A question for Bill Jelen

What I can not understand, is that the password change page is still not encrypted.

Initially the perpetrator had only encrypted passwords. But anyone who changes the password now to protect him/herself, sends the new one as open text over internet. So if the perpetrator has means to filter the MrExcel network traffic, he can easily collect all new passwords, this time in a form ready to use. In a sense, the call to change passwords is the best that the perpetrator could have expected.

J.Ty.
 
I view the dissemination of birth dates as being potentially *very* risky for users....hence the use of a fake birth date for interest sites that require it, other than banking websites. I think we collectively suffer from "password paranoia" and for those that use password managers, quis custodiet ipsos custodes?

As for for banking sites, those should use customer ID as a login, not an e-mail address and unless there is an ability to link the 2 somehow, then there should be nothing to be worried about. As for other non-financial and non-email sites, as mentioned above, who cares?

I did a quick check on the site recommended by Bill Jelen; another site that uses vBulletin was also compromised and my details were leaked there too. But I stand by my earlier post that without verification they guessed the correct password (being 1 in a trillion combinations or more) then that information is useless to them, short of being sold to a spammer.
 
I have received an identical email and I have also changed my password directly through Mr Excel and NOT via the email link. Er, yes, who is Bill Jelen?
 
Read the entire thread and you will find out who Bill Jelen is. ;)
 
I have had no attempts to login to any of my accounts on other sites (that i am aware off)

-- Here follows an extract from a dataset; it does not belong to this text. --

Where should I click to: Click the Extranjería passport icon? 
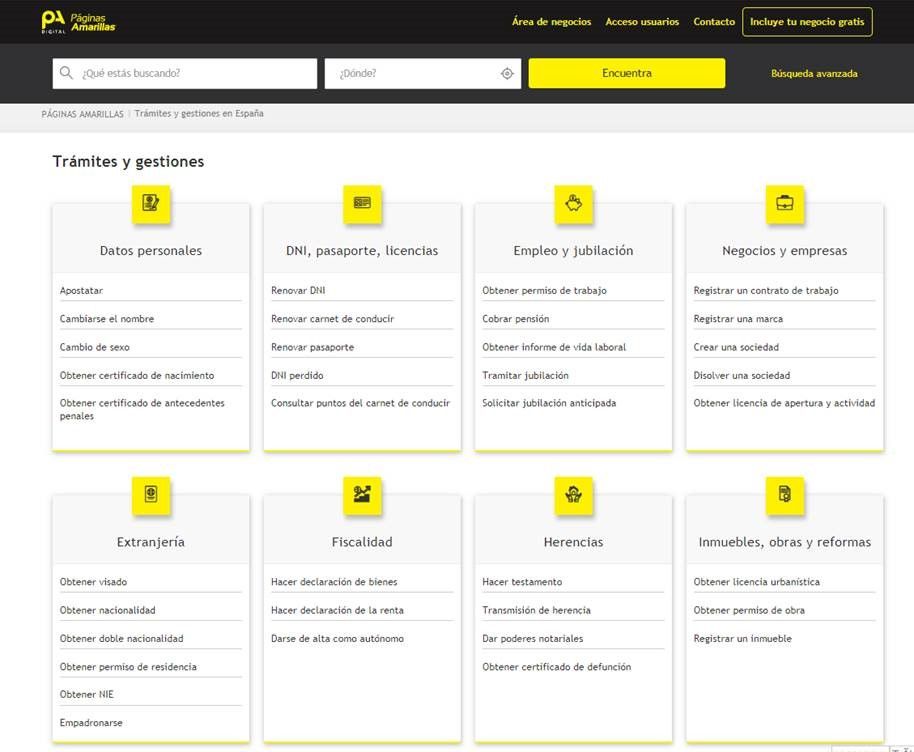pos(151,494)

I have however received a lot more spam emails recently so it is possible the email list may have been distributed to spammers

if they are spamming just mark the email as such in your email client and those email addresses soon get blocked by email providers.

mrexcel.com provides an excellent forum with great people and expertise on the sites topic, can't expect them on a free site to provide the back-room IT professionals that also fail to protect mega money sites and government's from attacks.

thanks for letting us know as soon as you knew and giving us the information to enable us to take whatever action we feel needed. hopefully one lesson to come from it will be to use different passwords (and maybe Email address) for personal and public sites.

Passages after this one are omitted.